Wingnuts believe crush everything in our path, and "Liberals" seem to think we all should just hold hands, and skip our way through.
The common denominator is both sides embrace fear and look at the result.
The left laid down 25 years ago, and watched the Wingnuts slowly but surely take over, and now we are on the brink of living in a Fascist country.
Maybe you just weren't nice enough.
Good post.
Driftglass, it seems to me that you and BG were saying basically the same thing--was it the "homoerotic" thing that made you rebut? I'm assuming she didn't mean physical sexuality, but the emotional component. After all, if you're dating someone to impress the other guys more than to please yourself (so they'll admire you), who's the primary relationship with, there? ;)
We know men have the constant pecking-order bullshit thrust upon them. (Women do, too; I don't pretend to know if it's as bad, but it's bad enough, just more subtle). We're all competitive; as another poster said, it takes "teh logic" to set it aside for everyone's good.
Oh, and I definitely agree that the sooner people get free from the "real man/woman" crap and can just let each other be, the better off we'll all be.
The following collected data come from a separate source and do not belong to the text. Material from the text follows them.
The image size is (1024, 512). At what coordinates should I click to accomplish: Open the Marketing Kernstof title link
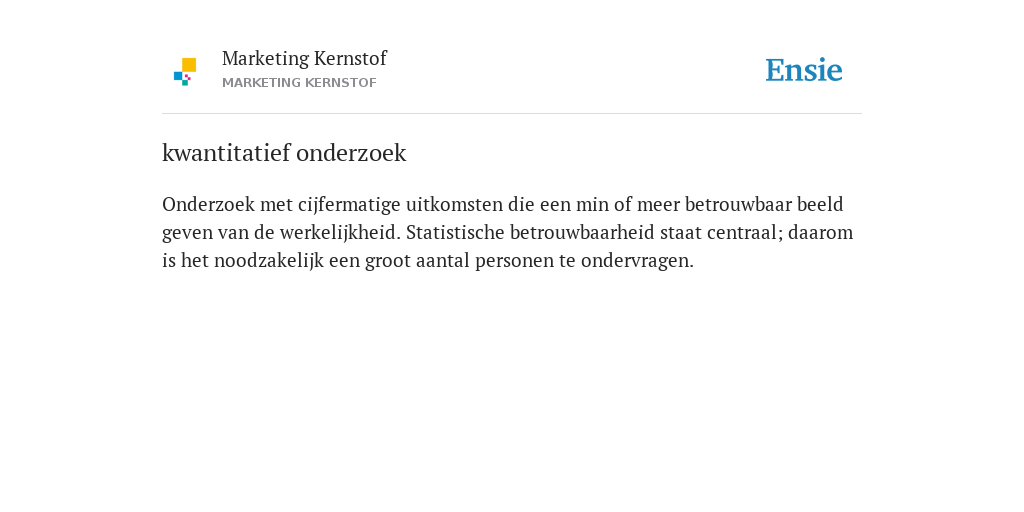[304, 59]
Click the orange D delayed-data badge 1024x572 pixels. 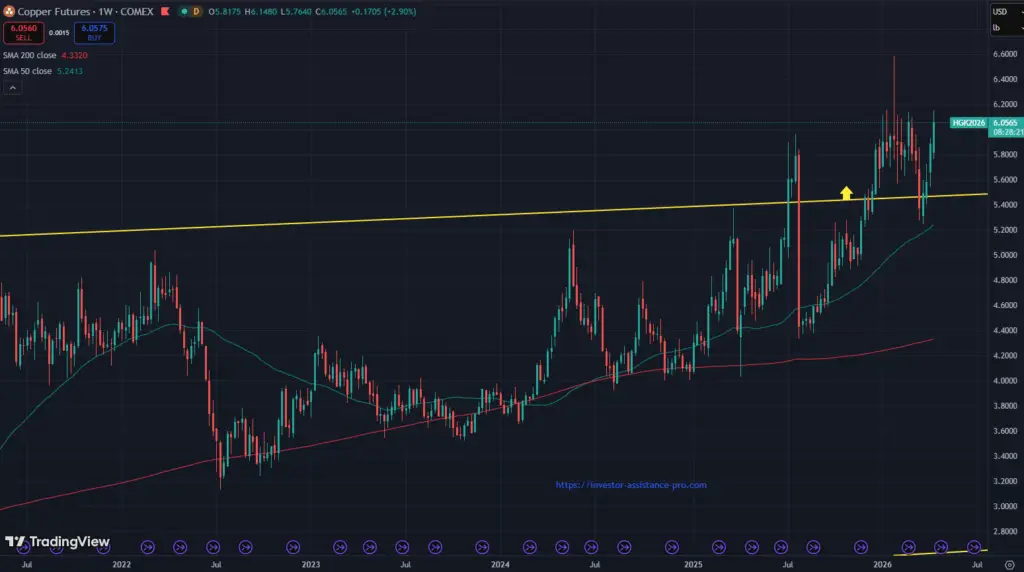(196, 11)
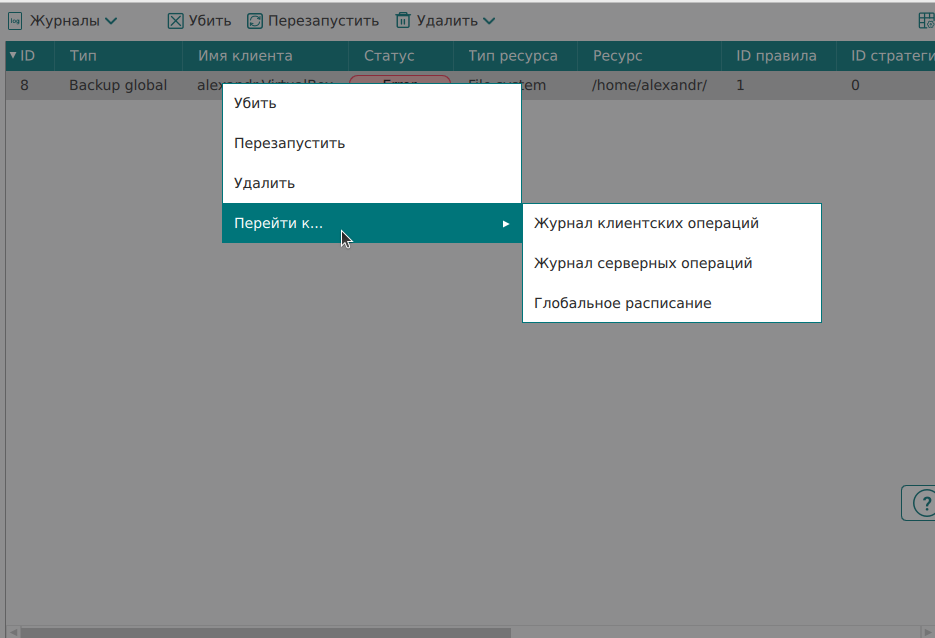Open the table column settings icon
The width and height of the screenshot is (935, 638).
tap(926, 20)
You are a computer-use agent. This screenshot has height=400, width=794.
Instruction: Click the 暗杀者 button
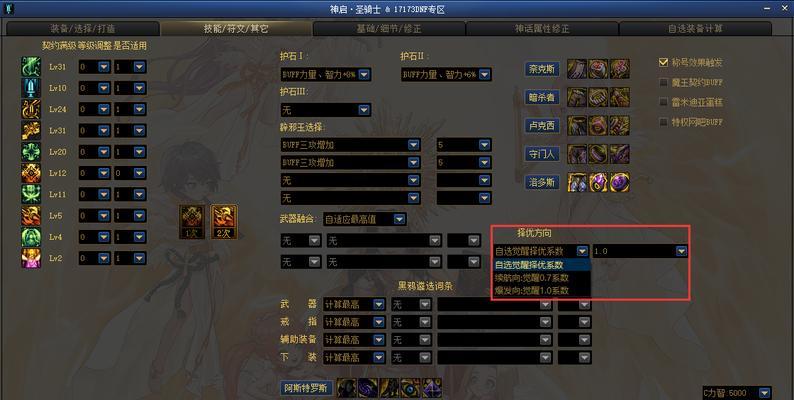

yeah cara as I've had time to think about it it's actually "homo-SOCIAL" rather than homoerotic. That word is too loaded, anyhow.
Have you read Mamet's book of essays, "Writing in Restaurants"? I think it's out of print, but probably still available online.
It consists of about 20 short essays, and at least five of them absolutely blew my mind.
I excerpt from one of my favorites in this post:
http://blog.videohaiku.com/2007/04/mamet-on-decay.html
I cannot recommend it highly enough to a fellow Mamet fan.
You lost me when you started ripping the Democrats, but I heard Grif describe the effects of testosterone on his thoughts (even developed an interest in science) on NPR, and he's just plain funny.